— PROBLEM TO SOLVE —
Two lines mark the range in the entries below: the one holding "Open the volume panel move handle" and the one holding "This screenshot has width=314, height=238.". Set down those two and all lines between them, exactly.

— DATASET CONTENT —
BEGIN

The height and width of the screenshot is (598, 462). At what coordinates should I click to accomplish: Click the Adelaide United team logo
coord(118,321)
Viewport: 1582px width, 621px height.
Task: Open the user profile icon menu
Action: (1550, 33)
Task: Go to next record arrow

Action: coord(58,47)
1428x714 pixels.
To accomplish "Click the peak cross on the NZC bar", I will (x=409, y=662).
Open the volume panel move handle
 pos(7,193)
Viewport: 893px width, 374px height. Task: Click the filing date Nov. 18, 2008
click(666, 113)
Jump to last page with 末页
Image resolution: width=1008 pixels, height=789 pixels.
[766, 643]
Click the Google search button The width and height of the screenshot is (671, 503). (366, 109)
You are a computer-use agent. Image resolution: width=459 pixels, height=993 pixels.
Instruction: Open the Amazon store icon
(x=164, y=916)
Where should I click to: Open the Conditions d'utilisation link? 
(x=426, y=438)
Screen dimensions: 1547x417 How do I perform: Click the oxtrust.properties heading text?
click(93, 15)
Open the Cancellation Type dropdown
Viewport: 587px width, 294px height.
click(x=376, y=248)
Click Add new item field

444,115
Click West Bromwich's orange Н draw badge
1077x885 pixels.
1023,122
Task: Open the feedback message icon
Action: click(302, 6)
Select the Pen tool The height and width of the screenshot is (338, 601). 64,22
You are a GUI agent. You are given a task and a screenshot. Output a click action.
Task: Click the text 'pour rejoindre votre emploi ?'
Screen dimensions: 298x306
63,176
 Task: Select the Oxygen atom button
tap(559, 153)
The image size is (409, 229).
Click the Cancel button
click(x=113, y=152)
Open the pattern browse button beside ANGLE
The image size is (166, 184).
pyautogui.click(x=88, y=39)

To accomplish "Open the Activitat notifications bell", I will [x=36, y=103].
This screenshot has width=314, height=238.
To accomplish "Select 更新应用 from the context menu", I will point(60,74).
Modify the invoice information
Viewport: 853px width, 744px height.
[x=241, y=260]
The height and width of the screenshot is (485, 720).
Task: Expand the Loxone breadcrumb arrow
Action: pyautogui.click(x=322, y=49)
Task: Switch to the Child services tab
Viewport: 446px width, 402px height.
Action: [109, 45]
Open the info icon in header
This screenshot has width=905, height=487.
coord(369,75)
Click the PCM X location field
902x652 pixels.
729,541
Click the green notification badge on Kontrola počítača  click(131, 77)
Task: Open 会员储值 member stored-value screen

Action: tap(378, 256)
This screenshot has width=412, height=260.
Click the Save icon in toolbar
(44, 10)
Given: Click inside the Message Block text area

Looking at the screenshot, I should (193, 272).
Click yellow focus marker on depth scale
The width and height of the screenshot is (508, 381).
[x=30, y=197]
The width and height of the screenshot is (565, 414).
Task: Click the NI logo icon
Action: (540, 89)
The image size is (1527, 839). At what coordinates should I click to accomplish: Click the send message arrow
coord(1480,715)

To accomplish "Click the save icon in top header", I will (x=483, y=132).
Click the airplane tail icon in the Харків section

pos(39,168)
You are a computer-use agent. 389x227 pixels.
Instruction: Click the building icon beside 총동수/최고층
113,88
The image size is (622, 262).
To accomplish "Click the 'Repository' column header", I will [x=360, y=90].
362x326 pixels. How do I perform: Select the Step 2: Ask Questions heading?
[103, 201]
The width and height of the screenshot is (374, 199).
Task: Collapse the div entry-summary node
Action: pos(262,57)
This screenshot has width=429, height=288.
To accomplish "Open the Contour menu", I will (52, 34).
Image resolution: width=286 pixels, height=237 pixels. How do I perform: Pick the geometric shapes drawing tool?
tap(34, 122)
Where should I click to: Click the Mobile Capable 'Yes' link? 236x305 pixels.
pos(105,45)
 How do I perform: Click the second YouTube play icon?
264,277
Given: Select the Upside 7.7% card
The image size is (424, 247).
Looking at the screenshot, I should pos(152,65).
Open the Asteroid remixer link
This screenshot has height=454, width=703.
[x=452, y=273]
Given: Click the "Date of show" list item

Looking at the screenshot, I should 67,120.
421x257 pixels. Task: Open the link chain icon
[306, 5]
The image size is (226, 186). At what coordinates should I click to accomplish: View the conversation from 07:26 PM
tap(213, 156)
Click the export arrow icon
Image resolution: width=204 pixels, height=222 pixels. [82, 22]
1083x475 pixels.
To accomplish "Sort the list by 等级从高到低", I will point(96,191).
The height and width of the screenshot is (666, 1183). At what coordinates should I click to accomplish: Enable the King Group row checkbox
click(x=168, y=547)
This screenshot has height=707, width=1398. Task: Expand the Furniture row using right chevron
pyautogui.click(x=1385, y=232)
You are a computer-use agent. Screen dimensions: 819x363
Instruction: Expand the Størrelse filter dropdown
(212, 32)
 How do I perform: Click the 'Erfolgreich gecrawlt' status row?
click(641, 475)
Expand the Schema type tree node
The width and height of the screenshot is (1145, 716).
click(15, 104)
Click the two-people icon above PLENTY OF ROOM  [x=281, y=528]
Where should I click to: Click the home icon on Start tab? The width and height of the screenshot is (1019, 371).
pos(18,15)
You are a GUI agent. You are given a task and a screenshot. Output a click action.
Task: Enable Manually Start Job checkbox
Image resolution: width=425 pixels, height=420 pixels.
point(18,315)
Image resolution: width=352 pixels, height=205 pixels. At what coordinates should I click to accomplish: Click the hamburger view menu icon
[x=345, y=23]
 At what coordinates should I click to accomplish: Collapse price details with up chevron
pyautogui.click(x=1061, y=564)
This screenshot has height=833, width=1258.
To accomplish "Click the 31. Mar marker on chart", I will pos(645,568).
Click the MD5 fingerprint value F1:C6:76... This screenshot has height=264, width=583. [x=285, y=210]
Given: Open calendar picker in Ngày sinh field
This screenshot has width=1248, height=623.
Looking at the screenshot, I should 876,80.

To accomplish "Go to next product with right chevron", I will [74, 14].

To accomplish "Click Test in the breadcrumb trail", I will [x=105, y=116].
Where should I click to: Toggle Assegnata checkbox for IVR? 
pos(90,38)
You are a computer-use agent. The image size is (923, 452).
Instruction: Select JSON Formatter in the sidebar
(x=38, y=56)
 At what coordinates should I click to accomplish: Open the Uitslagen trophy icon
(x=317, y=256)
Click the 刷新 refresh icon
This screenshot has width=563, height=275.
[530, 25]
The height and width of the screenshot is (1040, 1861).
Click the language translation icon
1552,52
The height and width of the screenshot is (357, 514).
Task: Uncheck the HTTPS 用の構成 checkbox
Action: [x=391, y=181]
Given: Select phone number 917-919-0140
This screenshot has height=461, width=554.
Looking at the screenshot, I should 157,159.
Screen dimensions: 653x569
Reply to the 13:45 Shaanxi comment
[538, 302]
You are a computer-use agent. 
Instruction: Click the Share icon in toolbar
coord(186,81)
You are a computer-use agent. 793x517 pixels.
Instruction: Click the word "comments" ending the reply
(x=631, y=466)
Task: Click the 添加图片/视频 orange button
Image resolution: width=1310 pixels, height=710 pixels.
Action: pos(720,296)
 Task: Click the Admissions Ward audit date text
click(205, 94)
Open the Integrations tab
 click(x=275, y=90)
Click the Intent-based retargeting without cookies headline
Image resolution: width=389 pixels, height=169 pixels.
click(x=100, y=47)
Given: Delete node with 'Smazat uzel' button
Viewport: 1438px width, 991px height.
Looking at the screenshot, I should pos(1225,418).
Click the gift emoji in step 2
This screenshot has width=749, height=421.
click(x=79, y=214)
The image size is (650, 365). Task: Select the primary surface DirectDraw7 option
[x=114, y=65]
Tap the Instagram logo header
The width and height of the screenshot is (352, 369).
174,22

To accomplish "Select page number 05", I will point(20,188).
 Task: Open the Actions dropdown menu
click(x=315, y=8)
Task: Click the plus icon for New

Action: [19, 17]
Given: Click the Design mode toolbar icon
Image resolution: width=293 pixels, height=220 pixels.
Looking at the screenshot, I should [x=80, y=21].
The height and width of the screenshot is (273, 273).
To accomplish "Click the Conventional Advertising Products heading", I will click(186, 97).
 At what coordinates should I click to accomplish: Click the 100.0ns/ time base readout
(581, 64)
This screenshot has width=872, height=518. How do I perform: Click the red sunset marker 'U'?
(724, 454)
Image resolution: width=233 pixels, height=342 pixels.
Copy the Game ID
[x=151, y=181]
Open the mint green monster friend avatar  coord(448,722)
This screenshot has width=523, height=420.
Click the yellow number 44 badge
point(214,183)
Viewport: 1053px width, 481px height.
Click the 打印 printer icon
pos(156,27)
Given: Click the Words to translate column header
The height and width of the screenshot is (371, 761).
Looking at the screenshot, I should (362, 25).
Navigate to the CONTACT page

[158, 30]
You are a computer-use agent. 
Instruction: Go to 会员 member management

END

— ANSWER TO THIS TASK —
Open the volume panel move handle
 pos(7,193)
Viewport: 893px width, 374px height. Task: Click the filing date Nov. 18, 2008
click(666, 113)
Jump to last page with 末页
Image resolution: width=1008 pixels, height=789 pixels.
[766, 643]
Click the Google search button The width and height of the screenshot is (671, 503). (366, 109)
You are a computer-use agent. Image resolution: width=459 pixels, height=993 pixels.
Instruction: Open the Amazon store icon
(x=164, y=916)
Where should I click to: Open the Conditions d'utilisation link? 
(x=426, y=438)
Screen dimensions: 1547x417 How do I perform: Click the oxtrust.properties heading text?
click(93, 15)
Open the Cancellation Type dropdown
Viewport: 587px width, 294px height.
click(x=376, y=248)
Click Add new item field

444,115
Click West Bromwich's orange Н draw badge
1077x885 pixels.
1023,122
Task: Open the feedback message icon
Action: click(302, 6)
Select the Pen tool The height and width of the screenshot is (338, 601). 64,22
You are a GUI agent. You are given a task and a screenshot. Output a click action.
Task: Click the text 'pour rejoindre votre emploi ?'
Screen dimensions: 298x306
63,176
 Task: Select the Oxygen atom button
tap(559, 153)
The image size is (409, 229).
Click the Cancel button
click(x=113, y=152)
Open the pattern browse button beside ANGLE
The image size is (166, 184).
pyautogui.click(x=88, y=39)

To accomplish "Open the Activitat notifications bell", I will [x=36, y=103].
This screenshot has width=314, height=238.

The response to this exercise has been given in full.